Henderson sent the British retail funds market into a whirlwind of rumours when takeover talks with Gartmore emerged in 2010, and in January this year it finally agreed terms to buy out the asset manager for £335m.
The merger raised questions for investors in Henderson’s open-ended products. Initial concerns focused on the fact that Henderson and Gartmore were similar in both product range and expertise. Loss of staff was inevitable, but many of Gartmore’s key fund managers were retained, along with some of its highly regarded products, with most of the key overlaps occurring within the British equity space. Speculation subsided after the firm settled in new staff and the funds were rebranded under the Henderson banner.
One of the key trends of the year is the slowdown in popularity of emerging markets products. In previous years, emerging markets, and the funds launched to take advantage of their growth, were highly popular. But during 2011 emerging markets suffered outflows because of fears of a slowdown in China and global financial turmoil.

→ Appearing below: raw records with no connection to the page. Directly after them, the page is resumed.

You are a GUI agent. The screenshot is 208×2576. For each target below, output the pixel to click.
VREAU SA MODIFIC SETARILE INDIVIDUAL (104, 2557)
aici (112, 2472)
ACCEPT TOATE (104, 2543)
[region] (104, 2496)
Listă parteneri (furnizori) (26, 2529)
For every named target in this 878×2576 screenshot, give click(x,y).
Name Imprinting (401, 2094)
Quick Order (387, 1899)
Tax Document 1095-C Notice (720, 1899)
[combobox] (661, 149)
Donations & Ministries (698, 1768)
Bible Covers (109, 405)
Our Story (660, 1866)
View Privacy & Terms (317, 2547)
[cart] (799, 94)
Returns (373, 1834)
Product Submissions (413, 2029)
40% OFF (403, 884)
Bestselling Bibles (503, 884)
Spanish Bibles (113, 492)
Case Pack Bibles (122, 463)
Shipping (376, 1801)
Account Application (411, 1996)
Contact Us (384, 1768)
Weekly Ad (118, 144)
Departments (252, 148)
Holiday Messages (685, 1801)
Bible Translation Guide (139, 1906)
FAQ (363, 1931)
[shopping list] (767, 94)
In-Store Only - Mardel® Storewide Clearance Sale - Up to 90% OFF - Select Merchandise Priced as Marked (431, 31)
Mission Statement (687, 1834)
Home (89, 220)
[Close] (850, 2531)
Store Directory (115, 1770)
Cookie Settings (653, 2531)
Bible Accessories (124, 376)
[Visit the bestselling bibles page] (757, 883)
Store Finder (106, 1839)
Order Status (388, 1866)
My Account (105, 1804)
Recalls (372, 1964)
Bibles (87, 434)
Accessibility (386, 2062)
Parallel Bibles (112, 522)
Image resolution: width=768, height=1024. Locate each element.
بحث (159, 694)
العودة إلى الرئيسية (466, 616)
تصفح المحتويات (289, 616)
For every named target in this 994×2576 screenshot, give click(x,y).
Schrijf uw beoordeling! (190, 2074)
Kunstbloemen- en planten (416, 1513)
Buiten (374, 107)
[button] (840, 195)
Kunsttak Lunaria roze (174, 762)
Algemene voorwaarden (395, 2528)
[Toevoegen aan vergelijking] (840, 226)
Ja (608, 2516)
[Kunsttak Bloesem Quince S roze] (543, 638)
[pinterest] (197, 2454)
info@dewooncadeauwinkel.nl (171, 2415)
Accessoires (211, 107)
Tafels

Simon Ellis, a managing director at Legal & General Unit Trust Management, says spotting several “global mega trends” early helped product development.
One of these trends is climate change, which has led LGIM to develop products that take advantage of environmental opportunities. In June the group announced the launch of the Global Environmental Enterprises fund, which tracks an environmental index designed by Osmosis.
Another of the year’s prominent discussion points concerned the controversial IMA Cautious Managed sector. As IMA statistics show, Cautious Managed was the top-selling sector of 2011. But questions remain over whether investors are taking bigger risks than they realise as they are comforted by the “cautious” label applied to funds.
The performance of funds in the Cautious Managed sector can vary wildly. The IMA is taking the problem seriously, but its announcement in May proposing to rename the managed sectors sparked further debate.
Elsewhere, eurozone debt has created a perilous environment for income funds. Several countries appeared in danger of defaulting on debts at various points during 2011 as repayment terms reached unsustainable levels for some. Investors have had to balance the risk of sovereign debt problems spreading to the corporate sector against the increased yields distressed markets are providing.
Nevertheless, some fixed income providers thrived in this environment. Rebalancing statistics from the FE Adviser Fund Index (AFI) in November revealed M&G as the top provider in both the AFI Balanced and Cautious indices.
According to Tim Cockerill, the head of collectives research at Rowan Dartington and an FE AFI panellist, the firm is popular because of its “inherently cautious” approach. Cockerill, who favours the M&G Corporate Bond fund for this type of investment, said: “[M&G has] a clear macro view, and over the past few years they have been pretty accurate.”